What you and I missed

The many actions that could have been implemented by our medical schools in the past to eliminate the present-day problems that all private medical practice physicians continue to struggle with now have been intentionally avoided by medical school administrators.

For some financial reasons, medical school scholars are determined to create small-business physicians and business-ignorant medical doctors. Recently, the requirements for medical school entrance applications have been reduced, which reduces the quality and value of physicians.

All of us in pre-med should have had a business education then—and didn’t. Pre-meds should have been stimulated to also begin doing due diligence about going to the right medical school for the right reasons. About 100% of pre-meds never do that. I didn’t because I expected that to happen sometime in med school—and I didn’t.

Most medical students never think about what happens after medical school. Who’s paying for you to start your private practice? You have no credit, no job, and can’t get loans easily. Thoughts of increasing educational debt wiped out all those considerations.

Your medical school does not care about you or your future medical practice outcomes. If they did, we all would have been offered or provided with a business education during medical school.

Later, most physicians discover that all their mental expectations for their future medical career outcomes are rarely fruitful. And it’s often too late to do much about losing your private practice for financial reasons.

Dealing with the business of medical practice

The conviction of about 50% of medical school students today seems to solve the big problem of money/income by securing employment positions right out of residency training. That kind of superficial thinking, however, disregards all the consequences that result from employment status for physicians—complete domination of every physician’s medical career and lifestyle.

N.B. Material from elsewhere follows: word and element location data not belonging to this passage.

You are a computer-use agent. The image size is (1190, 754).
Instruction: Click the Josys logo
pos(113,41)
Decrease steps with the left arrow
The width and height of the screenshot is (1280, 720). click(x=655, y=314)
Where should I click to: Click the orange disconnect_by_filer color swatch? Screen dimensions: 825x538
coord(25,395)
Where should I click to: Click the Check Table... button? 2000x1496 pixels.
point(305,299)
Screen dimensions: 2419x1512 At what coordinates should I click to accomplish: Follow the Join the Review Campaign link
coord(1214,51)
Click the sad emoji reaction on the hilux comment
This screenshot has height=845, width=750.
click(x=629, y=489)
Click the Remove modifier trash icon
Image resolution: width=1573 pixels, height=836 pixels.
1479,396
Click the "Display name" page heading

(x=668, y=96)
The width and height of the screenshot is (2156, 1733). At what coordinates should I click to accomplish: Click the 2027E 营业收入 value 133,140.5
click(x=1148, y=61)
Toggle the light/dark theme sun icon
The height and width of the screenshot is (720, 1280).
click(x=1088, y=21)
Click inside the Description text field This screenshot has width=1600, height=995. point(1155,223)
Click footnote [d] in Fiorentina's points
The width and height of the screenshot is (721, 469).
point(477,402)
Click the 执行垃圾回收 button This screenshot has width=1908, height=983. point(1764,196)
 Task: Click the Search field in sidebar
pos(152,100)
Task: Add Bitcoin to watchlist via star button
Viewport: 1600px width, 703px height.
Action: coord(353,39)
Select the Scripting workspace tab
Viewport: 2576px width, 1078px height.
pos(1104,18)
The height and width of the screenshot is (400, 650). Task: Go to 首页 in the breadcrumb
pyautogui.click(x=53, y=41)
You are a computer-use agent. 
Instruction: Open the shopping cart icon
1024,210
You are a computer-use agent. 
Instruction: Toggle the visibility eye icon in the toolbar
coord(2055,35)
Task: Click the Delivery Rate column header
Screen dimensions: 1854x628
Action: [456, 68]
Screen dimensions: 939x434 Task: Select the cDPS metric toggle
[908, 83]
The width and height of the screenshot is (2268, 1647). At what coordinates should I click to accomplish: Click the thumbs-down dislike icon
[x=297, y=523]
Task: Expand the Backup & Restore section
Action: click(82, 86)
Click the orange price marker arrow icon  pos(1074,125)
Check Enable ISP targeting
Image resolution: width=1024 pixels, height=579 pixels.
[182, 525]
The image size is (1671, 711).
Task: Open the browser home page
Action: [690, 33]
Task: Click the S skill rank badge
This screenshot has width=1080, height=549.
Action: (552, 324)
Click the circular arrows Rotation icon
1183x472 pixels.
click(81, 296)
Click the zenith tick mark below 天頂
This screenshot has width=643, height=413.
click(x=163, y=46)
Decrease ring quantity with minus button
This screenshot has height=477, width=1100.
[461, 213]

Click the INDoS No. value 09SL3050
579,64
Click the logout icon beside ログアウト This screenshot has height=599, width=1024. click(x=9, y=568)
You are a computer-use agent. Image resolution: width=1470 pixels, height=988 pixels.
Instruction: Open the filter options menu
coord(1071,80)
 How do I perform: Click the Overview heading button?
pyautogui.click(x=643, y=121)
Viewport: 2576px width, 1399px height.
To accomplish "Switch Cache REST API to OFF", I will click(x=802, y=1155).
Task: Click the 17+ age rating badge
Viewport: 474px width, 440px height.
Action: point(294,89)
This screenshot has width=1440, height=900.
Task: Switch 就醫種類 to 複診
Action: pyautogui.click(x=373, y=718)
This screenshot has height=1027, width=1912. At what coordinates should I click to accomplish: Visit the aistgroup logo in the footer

Employment relieves worry about paying off educational debts and adds stability and security to lifestyles. In exchange for that, every highly trained and skilled physician soon discovers far more career restrictions that commonly handicap top physicians who desire to expand their skills and control their career destiny.

Such controlled restrictions on physicians often lead to dumping employment, which throws them back into the startup position all private practice physicians face right out of residency.

ADVERTISEMENT

Employment escapes the need for physician business education and knowledge. Self-employment requires it—it is now all on you unless failing in private medical practice is acceptable.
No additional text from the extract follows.